In terms of product strategy, AuditBoard started with a single-framework, horizontal solution that targeted auditors – a previously underserved user group. Because one of the founders came from an auditing background, the company had strong insight into the problems this sector faced, and credibility when it began reaching out to potential customers. This singular focus allowed AuditBoard to build a robust foundation by demonstrating its deep understanding of customer needs, leading to a highly tailored and effective solution..

This focus on customer success fostered strong relationships with top-tier clients, including nearly half of the Fortune 500. Subsequently, the company expanded to other user groups. Today, AuditBoard's suite of interconnected modules addresses comprehensive risk management and compliance needs, making it an indispensable tool for large enterprises.

The platform’s ability to integrate operational, financial, and supply chain risks revolutionized the audit and compliance landscape. As it scaled, it also achieved profitability in 2018, making it incredibly attractive for a PE buyout.

The result: a billion dollar exit valuation for a company that had raised only $43 million in venture capital.

Challenges and Outlook

While the SCCRM market presents significant opportunities, there are also challenges that companies and investors need to keep in mind.

Just as the increasing complexity of regulations creates a market opportunity, it can also drive up R&D costs and reduce profitability for SCCRM players. The more specific a regulation is, the more it increases the R&D costs for the SCCRM platform.
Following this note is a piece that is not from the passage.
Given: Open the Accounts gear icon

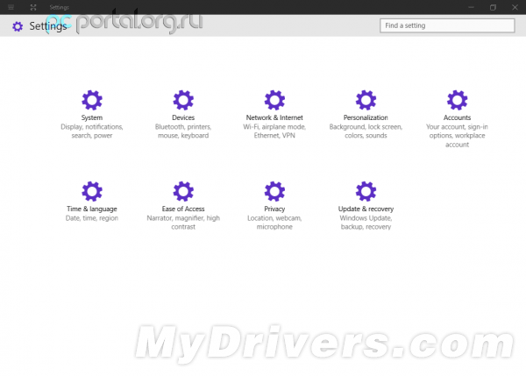Looking at the screenshot, I should tap(457, 100).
This is why it is key for investors to understand whether an SCCRM is a horizontal or vertical play. Each of those requires different strategies for remaining ahead of the evolving regulatory landscape. It also determines the size of the addressable market.

Additionally, the rise of AI will disrupt the market further. AI-enabled startups will offer more efficient and predictive risk management tools. More established SCCRM companies need to keep pace with the AI arms race, or they will get disrupted by younger upstarts.

Finally, ESG is a core issue for SCCRM. Certainly, ESG regulations are expanding the market for tech solutions that help companies remain compliant. But for SCCRM companies, there could be vulnerabilities to issues such as how the cost of energy might slow IT growth, the exposure to data protection rules, the lack of diversity, and the introduction of bias into risk models.

There is no universal model or thesis for assessing all SCCRM startups. But we think there are a few key questions that investors should ask when starting to scrutinize these companies for a possible funding round:

Is it a horizontal or vertical play?
What is the implication of AI for the business model: enabler or threat?
What are the levers that will drive costs, especially for staying current on relevant regulations?
Is there potential for competition from established companies in sectors such as ERM that may move into SCCRM as an adjacent market?
How easily is the solution integrated into existing IT within a customer’s stack and how complex is onboarding?
Is there a solid product roadmap that considers what additional features might make sense or future markets that could be targeted?

The rise of SCCRM is not a passing trend but a fundamental shift in how businesses operate, driven by a combination of regulatory pressure and technological advancement. By understanding these changes and the trends that are fueling them, investors can position themselves to identify the right opportunities as they emerge in this evolving landscape.